With the Tension Free Mesh technique, we are able to tailor surgery more to the individual by selecting appropriate mesh for the shape, size and location of the individual hernia. As each of you in a unique individual, so is your hernia. We understand there is no such thing as "one size fits all" and your hernia shouldn't be handled by any type of less effective approach. The basis behind our "tension free" approach is not to create unnatural tension - where it so obviously failed before - by cutting and sewing muscles into new places, but rather to avoid tension entirely.
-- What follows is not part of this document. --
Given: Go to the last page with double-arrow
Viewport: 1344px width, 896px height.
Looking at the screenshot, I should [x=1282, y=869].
By making effective use of sterile, flexible polypropylene mesh to reinforce and support the surrounding tissue we are able to effectively repair primary and recurrent inguinal hernias as well as most other abdominal wall hernias. The mesh assists the new tissue growth, almost like a lattice assists flowers or plants in that it acts a stable platform for the new growth to come together and strengthen upon, as it incorporates itself safely and easily into your abdominal wall.
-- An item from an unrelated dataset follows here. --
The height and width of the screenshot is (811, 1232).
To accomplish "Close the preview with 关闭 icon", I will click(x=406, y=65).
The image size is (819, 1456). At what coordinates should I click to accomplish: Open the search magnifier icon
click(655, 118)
Incredibly flexible and thin, you are unable to feel the mesh and it does not inhibit activity at all after surgery. Extending beyond the edges of the original weakness or tear, the mesh also supports the weak, thin tissue surrounding the hernia where it is most effective and will not lift or separate later with strenuous physical activity or excessive abdominal strain.
Conventional Method
The Conventional Method has been widely used by surgeons and hernia specialists since the early 1900's and is still widely practiced today. With the Conventional Method, an incision is made directly over the site of the existing hernia. The tissue protruding through the opening is then returned to the abdominal cavity and any sac that may have formed is removed. The initial weakness or tear in the abdominal wall is then repaired with strong surrounding muscle, which is sewn over the weakness or tear. This method requires patients lift no more than 40 lbs. after surgery and is associated with a high rate of recurrence, a prolonged healing time of six to eight weeks and usually entails more post-operative pain.
Laparoscopic Method
The Laparoscopic Method, which has been in practice since the 1980's, uses a light tube and video camera inserted into small incisions, each no more than one centimeter in length. The video camera, inserted into one of the incisions, allows the surgeon to find and view the hernia during the entire operation while the other incisions allow the surgeon internal access to the hernia to perform the surgery. Once the hernia is repaired using techniques similar to that of the Tension Free Mesh technique, the surgeon removes all instruments used during the surgery and uses a single stitch to close each of the small incisions. However, Laparoscopic surgery is not for everyone. If you have 1) a large or incarcerated hernia, 2) previous pelvic surgery (i.e. prostatectomy, etc.) or 3) if you cannot tolerate general anesthesia then laparoscopic surgery is not for you. In addition, laparoscopic surgery is more costly than more traditional methods of hernia repair and may require slightly more time to complete the procedure.